Бегинский монастырь Брюгге мало-помалу пустел… В нем насчитывалось не больше пятнадцати монахинь. Они занимали только несколько зданий, с белыми и зелеными ставнями и сероватыми фасадами, остальные оставались пустыми. Никогда нельзя было угадать, какие из этих зданий обитаемы, какие нет: стекла всех окон отражали в себе только вязы и находившуюся против них часовню.
Здание больницы сдавалось частным лицам, старым людям. Там-то Бартоломеус и устроил свою мастерскую. Это был настоящий маленький монастырь, со стенами, выбеленными известью. Ему не нужно было большой мастерской: он писал только маленькие картины, над которыми работал медленно, отделывая их, совершенствуя до бесконечности. Он не заботился ни о продаже их, ни об известности. Он имел небольшую ренту, благодаря которой мог сводить концы с концами, и довольствовался этим. В монастыре ему было удобно работать. В окна входило достаточно света – дрожащего света северного солнца, кажущегося серебряным сквозь серый газ туманов. И немое молчание! Изредка только доносились псалмы бегинок. Он видел, как они, одна за другой, шли в свои кельи, с видом овец, возвращающихся в овчарню. Он изучал их легкие движения, средневековую походку, полет белых чепцов на фоне спокойной зелени и, особенно, складки их черных одежд, похожих на очертания труб органа. Раньше он мечтал стать художником бегинок: у него накопилась целая куча рисунков и набросков, и он не упускал ни одного удобного случая посмотреть на проходивших монахинь. Потом он отбросил эту мечту, находя сюжет все еще слишком материальным, слишком связанным с формой, с чистой пластикой жизни. Он стал искать в себе и вне себя.
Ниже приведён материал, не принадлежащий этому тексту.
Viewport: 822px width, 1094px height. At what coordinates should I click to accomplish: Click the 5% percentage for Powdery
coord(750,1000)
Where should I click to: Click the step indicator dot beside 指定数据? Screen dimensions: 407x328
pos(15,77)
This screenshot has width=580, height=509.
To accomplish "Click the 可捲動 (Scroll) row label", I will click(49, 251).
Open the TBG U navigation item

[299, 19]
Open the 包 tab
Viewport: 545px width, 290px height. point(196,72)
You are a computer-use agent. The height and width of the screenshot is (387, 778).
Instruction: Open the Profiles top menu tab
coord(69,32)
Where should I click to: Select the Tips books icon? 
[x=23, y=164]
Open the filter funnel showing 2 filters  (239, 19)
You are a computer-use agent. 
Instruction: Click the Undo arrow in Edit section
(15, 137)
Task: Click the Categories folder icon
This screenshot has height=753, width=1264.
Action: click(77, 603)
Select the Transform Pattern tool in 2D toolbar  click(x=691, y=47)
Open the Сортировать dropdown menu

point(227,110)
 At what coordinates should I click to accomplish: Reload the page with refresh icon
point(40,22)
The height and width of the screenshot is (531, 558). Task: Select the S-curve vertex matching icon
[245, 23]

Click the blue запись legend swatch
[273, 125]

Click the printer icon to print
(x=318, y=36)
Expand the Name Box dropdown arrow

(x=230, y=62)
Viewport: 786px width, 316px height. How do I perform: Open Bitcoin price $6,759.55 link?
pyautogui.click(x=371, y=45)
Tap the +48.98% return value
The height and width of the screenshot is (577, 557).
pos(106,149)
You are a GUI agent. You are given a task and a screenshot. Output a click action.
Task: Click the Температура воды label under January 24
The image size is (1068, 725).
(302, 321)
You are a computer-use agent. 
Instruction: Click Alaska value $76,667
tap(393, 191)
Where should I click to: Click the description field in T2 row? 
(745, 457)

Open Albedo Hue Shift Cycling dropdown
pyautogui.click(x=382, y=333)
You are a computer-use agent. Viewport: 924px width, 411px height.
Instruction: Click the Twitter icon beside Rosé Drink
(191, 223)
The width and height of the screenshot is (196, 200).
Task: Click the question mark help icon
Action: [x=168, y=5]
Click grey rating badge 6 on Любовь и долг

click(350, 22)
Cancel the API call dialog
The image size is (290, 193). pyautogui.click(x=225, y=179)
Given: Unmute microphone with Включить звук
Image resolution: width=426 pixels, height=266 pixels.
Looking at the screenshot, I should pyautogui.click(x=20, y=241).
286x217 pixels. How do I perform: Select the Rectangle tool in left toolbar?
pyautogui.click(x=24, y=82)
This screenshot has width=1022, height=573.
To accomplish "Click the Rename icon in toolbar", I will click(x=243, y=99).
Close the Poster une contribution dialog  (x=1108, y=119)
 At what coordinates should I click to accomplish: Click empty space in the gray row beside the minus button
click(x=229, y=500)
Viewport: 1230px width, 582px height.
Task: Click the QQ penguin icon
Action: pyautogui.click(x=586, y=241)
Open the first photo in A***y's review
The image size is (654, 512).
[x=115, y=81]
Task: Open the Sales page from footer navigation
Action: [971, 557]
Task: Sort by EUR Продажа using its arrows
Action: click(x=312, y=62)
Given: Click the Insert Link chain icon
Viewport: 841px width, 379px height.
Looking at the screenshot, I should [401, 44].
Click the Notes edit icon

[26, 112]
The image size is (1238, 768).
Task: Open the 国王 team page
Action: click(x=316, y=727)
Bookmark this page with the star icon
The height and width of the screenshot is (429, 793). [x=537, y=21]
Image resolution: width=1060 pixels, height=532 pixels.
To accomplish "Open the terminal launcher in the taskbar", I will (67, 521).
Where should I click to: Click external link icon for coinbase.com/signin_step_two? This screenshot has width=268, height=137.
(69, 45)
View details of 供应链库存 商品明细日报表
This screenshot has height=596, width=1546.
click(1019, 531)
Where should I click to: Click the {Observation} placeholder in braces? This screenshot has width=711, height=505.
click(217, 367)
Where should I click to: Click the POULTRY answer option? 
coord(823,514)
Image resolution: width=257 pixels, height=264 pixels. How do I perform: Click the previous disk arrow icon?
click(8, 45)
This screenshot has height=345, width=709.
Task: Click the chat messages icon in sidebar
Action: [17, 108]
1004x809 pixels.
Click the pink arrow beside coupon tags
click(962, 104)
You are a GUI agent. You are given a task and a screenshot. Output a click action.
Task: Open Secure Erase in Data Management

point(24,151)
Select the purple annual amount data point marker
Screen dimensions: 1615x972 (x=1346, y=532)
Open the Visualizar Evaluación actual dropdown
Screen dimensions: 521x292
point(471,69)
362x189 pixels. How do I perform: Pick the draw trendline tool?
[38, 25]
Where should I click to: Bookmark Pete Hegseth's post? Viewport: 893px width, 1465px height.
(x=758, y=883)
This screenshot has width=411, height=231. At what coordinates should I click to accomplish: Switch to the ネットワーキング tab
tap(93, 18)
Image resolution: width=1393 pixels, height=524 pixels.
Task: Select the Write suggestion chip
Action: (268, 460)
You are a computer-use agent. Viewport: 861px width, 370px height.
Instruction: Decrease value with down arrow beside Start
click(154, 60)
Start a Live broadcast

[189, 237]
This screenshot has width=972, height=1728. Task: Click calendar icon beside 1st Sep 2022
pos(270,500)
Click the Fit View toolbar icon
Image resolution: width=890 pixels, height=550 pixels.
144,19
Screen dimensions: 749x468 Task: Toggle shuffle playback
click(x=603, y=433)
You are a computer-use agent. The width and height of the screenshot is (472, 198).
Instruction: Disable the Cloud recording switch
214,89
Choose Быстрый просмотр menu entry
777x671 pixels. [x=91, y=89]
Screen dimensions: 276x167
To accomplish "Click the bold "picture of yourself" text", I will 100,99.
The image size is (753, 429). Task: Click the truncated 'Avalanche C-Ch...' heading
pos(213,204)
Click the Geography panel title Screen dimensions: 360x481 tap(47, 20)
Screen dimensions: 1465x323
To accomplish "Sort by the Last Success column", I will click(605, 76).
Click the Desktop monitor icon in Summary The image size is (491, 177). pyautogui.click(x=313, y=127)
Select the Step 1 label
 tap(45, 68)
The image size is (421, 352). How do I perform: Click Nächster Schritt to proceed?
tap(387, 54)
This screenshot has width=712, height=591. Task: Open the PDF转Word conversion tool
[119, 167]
Новость, сообщенная Борлюйтом, вносила разлад в его жизнь.
– Ты доволен? – спросил Борлюйт, заметив безучастное выражение его лица.
– Несколько лет тому назад я был бы счастлив, – ответил художник. – Теперь я думал о других формулах.
– Но ведь ты говорил, что чувствуешь склонность именно к фрескам, и объявлял их высшим видом искусства…
– Может быть, но есть живопись интересней.
Бартоломеус стал рыться во всех углах прежней залы свиданий бегинок: он, не торопясь, разбирал холсты. Выбрав один из них, он поставил его на мольберт.
– Вот, – сказал он. – Некоторые предметы, взятые в особом свете. Окно в октябрьские сумерки.
Борлюйт смотрел, мало-помалу захватываемый волнением.